» **Dataset extract**:
:::

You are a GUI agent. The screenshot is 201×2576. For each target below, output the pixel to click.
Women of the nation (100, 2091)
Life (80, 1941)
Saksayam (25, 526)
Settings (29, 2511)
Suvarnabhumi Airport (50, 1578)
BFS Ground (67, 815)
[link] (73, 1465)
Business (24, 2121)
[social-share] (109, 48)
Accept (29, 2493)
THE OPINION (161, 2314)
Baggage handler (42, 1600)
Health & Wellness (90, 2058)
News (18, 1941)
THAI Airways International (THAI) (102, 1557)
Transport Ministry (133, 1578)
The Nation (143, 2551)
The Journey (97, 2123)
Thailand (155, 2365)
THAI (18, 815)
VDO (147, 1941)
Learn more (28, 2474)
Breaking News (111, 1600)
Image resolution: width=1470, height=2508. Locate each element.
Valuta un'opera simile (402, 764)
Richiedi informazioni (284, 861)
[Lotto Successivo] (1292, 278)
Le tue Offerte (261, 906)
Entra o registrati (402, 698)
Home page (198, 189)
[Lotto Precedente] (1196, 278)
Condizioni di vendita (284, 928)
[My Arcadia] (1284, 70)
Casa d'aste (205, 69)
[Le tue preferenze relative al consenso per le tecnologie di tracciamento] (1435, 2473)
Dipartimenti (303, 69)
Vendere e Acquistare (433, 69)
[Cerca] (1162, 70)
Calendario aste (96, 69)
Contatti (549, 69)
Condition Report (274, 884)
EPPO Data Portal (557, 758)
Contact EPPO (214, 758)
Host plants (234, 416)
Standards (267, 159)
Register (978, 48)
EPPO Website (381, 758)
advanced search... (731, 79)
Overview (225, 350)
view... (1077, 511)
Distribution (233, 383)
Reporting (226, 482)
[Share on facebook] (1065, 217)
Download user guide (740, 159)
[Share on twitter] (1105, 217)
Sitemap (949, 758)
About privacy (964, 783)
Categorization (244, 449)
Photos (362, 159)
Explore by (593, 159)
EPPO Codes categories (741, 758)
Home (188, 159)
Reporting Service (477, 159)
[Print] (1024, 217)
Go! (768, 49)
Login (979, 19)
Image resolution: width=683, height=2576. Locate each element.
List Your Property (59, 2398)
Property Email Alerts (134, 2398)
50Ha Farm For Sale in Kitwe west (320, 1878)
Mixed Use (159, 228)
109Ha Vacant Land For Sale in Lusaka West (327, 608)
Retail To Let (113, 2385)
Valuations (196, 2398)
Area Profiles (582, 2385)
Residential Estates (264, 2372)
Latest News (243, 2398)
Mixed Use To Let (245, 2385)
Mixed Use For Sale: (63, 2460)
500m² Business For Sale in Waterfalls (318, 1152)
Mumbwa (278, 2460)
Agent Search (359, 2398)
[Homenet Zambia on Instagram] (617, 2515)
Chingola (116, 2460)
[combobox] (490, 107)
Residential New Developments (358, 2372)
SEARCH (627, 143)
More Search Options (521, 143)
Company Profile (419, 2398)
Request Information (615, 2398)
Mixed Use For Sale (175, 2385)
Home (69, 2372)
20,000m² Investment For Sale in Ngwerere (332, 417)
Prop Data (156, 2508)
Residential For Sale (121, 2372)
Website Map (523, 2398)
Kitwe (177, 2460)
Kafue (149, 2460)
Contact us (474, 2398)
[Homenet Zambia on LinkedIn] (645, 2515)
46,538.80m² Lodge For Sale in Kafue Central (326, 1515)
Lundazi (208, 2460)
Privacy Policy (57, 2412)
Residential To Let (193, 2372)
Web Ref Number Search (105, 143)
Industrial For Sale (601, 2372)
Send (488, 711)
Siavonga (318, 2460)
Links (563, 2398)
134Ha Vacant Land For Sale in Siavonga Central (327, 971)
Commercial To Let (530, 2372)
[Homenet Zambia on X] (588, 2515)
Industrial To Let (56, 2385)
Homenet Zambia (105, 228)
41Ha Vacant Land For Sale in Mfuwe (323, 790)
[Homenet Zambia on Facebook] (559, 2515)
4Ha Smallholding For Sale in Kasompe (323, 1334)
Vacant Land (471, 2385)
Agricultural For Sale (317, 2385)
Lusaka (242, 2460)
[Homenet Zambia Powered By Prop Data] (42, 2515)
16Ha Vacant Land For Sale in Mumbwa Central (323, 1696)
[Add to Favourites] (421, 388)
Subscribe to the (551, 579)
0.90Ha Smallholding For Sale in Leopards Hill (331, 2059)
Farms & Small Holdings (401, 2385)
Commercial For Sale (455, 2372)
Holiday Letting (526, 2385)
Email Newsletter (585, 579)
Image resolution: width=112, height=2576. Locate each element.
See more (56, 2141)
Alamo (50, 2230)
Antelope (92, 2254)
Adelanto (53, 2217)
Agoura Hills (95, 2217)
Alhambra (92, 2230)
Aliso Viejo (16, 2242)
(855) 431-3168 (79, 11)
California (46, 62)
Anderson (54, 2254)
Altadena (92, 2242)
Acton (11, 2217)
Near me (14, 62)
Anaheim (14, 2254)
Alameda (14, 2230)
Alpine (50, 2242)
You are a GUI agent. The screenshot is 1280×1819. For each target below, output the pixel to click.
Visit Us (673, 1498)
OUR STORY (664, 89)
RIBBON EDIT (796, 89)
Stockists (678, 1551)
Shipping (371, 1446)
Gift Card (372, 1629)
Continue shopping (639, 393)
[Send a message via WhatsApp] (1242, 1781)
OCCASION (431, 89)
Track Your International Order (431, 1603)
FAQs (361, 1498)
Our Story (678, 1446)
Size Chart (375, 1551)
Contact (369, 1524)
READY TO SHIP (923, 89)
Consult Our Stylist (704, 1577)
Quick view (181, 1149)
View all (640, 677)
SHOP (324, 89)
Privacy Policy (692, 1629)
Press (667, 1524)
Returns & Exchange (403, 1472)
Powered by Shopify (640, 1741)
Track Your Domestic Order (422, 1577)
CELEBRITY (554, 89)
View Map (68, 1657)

:::

» **Activity**:
Transcribe the records above exactly, from the opening line down to and including the line with "The Nation (143, 2551)".

» **Result for this task**:
You are a GUI agent. The screenshot is 201×2576. For each target below, output the pixel to click.
Women of the nation (100, 2091)
Life (80, 1941)
Saksayam (25, 526)
Settings (29, 2511)
Suvarnabhumi Airport (50, 1578)
BFS Ground (67, 815)
[link] (73, 1465)
Business (24, 2121)
[social-share] (109, 48)
Accept (29, 2493)
THE OPINION (161, 2314)
Baggage handler (42, 1600)
Health & Wellness (90, 2058)
News (18, 1941)
THAI Airways International (THAI) (102, 1557)
Transport Ministry (133, 1578)
The Nation (143, 2551)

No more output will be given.